Data records:
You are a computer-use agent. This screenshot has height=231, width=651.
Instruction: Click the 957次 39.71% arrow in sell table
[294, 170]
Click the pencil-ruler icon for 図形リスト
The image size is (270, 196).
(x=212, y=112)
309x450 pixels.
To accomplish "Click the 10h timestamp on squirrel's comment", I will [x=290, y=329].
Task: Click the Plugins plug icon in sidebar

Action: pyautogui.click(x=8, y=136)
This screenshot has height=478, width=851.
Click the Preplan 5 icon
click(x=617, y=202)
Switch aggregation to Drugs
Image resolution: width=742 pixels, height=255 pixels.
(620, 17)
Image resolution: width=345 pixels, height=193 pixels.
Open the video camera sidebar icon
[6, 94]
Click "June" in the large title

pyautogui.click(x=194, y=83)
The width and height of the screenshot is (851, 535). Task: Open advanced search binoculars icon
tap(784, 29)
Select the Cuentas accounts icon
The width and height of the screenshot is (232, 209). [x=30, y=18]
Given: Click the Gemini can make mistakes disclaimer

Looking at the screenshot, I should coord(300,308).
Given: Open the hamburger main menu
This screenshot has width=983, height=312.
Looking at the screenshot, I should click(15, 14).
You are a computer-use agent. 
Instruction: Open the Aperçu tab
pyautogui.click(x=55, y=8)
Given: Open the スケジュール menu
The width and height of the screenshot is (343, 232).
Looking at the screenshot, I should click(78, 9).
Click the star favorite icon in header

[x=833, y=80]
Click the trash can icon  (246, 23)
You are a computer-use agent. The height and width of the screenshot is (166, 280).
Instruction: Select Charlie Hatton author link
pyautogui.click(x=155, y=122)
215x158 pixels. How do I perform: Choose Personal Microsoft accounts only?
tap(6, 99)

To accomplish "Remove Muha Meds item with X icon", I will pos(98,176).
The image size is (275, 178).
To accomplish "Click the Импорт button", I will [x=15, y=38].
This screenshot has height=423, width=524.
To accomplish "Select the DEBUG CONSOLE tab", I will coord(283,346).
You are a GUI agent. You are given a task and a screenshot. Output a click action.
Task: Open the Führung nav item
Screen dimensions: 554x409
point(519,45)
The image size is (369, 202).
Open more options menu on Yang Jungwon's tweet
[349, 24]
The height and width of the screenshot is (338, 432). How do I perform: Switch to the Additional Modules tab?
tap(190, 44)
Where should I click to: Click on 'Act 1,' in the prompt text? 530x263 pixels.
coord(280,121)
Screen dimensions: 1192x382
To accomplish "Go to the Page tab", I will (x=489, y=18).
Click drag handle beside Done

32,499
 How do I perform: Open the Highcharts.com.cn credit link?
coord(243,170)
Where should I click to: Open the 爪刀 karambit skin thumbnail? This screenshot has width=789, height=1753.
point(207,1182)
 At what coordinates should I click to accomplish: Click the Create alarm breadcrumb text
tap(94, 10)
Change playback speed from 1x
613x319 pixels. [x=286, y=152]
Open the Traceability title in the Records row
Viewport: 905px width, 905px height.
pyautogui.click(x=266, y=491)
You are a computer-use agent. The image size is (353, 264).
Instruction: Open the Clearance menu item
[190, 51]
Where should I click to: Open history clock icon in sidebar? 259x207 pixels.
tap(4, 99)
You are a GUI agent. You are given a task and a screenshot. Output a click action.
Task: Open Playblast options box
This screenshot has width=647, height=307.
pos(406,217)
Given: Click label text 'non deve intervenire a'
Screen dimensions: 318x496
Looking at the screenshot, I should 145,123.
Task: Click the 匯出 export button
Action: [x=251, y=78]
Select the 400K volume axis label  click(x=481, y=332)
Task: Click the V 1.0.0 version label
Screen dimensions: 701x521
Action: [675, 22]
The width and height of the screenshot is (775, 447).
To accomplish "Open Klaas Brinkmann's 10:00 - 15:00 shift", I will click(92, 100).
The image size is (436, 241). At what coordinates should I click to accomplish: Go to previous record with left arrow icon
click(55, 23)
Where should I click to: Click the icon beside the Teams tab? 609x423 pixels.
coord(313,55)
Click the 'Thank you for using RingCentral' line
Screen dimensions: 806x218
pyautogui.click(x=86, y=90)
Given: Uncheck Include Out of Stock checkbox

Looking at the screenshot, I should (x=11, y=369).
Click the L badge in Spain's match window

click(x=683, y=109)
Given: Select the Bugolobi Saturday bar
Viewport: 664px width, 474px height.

### Required work
Return every line from the entries above that contains the word "agent".

### Written answer
You are a computer-use agent. This screenshot has height=231, width=651.
You are a computer-use agent. 
You are a computer-use agent. The height and width of the screenshot is (166, 280).
You are a GUI agent. You are given a task and a screenshot. Output a click action.
You are a computer-use agent. The image size is (353, 264).
You are a GUI agent. You are given a task and a screenshot. Output a click action.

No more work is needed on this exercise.